===== GIVEN TEXT
# Skipper and Scooter: The Inferno



## FaeryBee (May 9, 2011)

*Skipper and Scooter
The Inferno



​*


----------



## Jo Ann (Sep 3, 2011)

*Skipper*

Look out Skipper and keep moving your feet so they do not get stuck. By now you should have very hot feet and be dancing a jig with Scoot, This is quite a challenge. Blessings, Jo Ann:budge::budge:


----------



## Jedikeet (Feb 3, 2014)

"Cut, cut! I need you to stand closer to the crater like Skipper. Now scoot your bum over there now, Scooter!" Director Peachy yelling over the horn.

"Umm...no thanks, Peachy. I'm quite comfortable where I'm at and I'm not getting paid enough to stand that close!"

"Oh man-up, Scooter. I can't feel a thing with these rugged Gortex boots...AAAGH but my tail just caught fire!"


----------



## kcladyz (Apr 8, 2014)

Cute. Love the little booties


----------



## Jonah (Feb 3, 2013)

Oh my...if a fellow weren't careful he could get a real improper feather singe in that place....

Definitely the boy's most radical trip spot yet....


----------



## aluz (Jul 24, 2011)

Oh my, now that is one dangerous expedition. The boys better stay away from the spewing lava!


----------



## jrook (Jul 29, 2014)

My girls are swooning over Skipper... however, Lemony is a bit disappointed that her personal crush, Scooter-- won't go a bit closer to the edge. She really is beginning to sway her attention toward the brave and handsome Skipper... The other girls, noting Lemony's attitude, are rooting for Scooter, who in their opinion, is as handsome (at least) as Skipper! :laughing::laughing::laughing:


----------



## LynandIndigo (Jan 21, 2012)

Oh my you guys like to live dangerously. But don't get your boots burnt from being to close to the crater... Looks like that lava is a bit hot for your toes.... You could toast marshmallow's on it for a snack.... Looks like you guys are having so much fun and you both don't mind being in a dangerous situation ...


----------



## FaeryBee (May 9, 2011)

*


Jo Ann said:



Look out Skipper and keep moving your feet so they do not get stuck. By now you should have very hot feet and be dancing a jig with Scoot, This is quite a challenge. Blessings, Jo Ann:budge::budge:

Click to expand...

Thanks, Jo Ann! 



Jedikeet said:



"Cut, cut! I need you to stand closer to the crater like Skipper. Now scoot your bum over there now, Scooter!" Director Peachy yelling over the horn.

"Umm...no thanks, Peachy. I'm quite comfortable where I'm at and I'm not getting paid enough to stand that close!"

"Oh man-up, Scooter. I can't feel a thing with these rugged Gortex boots...AAAGH but my tail just caught fire!"
==========
===== DATA
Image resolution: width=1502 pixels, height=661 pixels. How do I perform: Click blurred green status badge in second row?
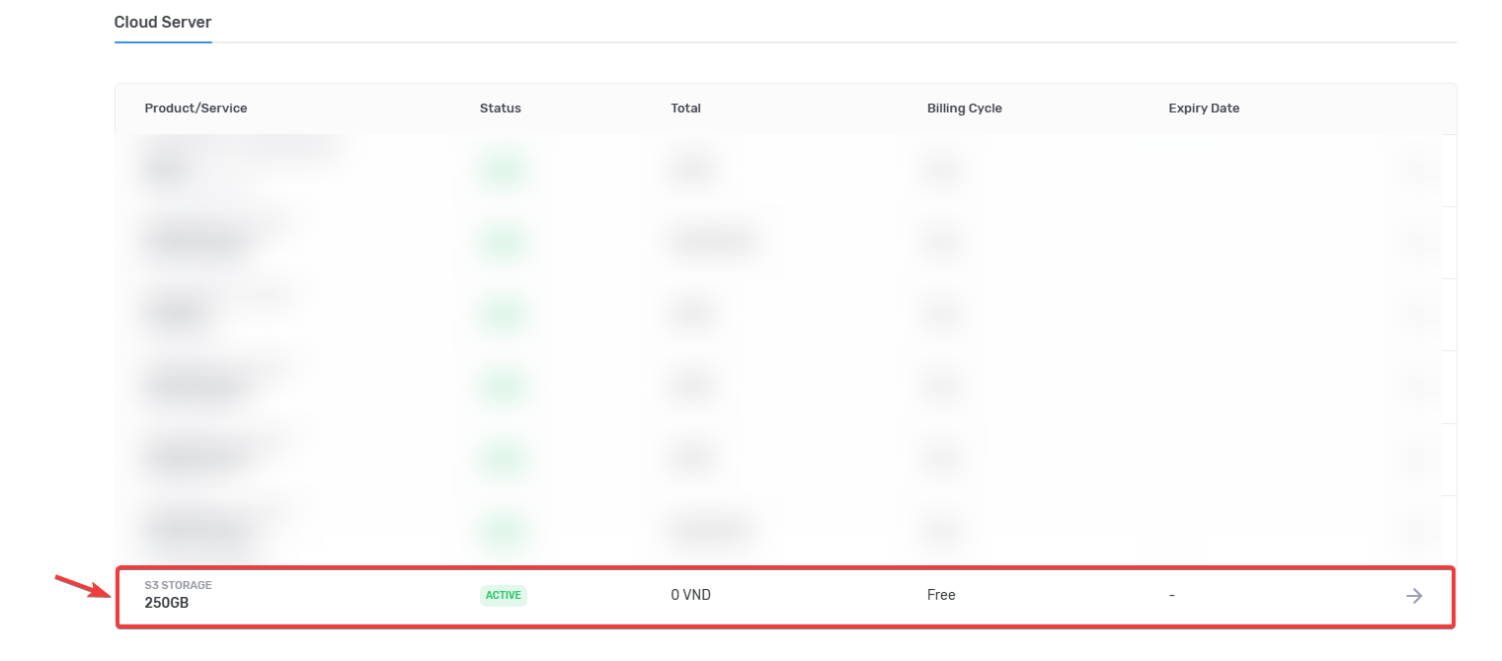[504, 243]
==========
WHAT TO DO
Write out the part of the Skipper and Scooter thread from "## jrook (Jul" to "dangerous situation ...", word for word. The data above is not needed here.

WRITTEN ANSWER
## jrook (Jul 29, 2014)

My girls are swooning over Skipper... however, Lemony is a bit disappointed that her personal crush, Scooter-- won't go a bit closer to the edge. She really is beginning to sway her attention toward the brave and handsome Skipper... The other girls, noting Lemony's attitude, are rooting for Scooter, who in their opinion, is as handsome (at least) as Skipper! :laughing::laughing::laughing:


----------



## LynandIndigo (Jan 21, 2012)

Oh my you guys like to live dangerously. But don't get your boots burnt from being to close to the crater... Looks like that lava is a bit hot for your toes.... You could toast marshmallow's on it for a snack.... Looks like you guys are having so much fun and you both don't mind being in a dangerous situation ...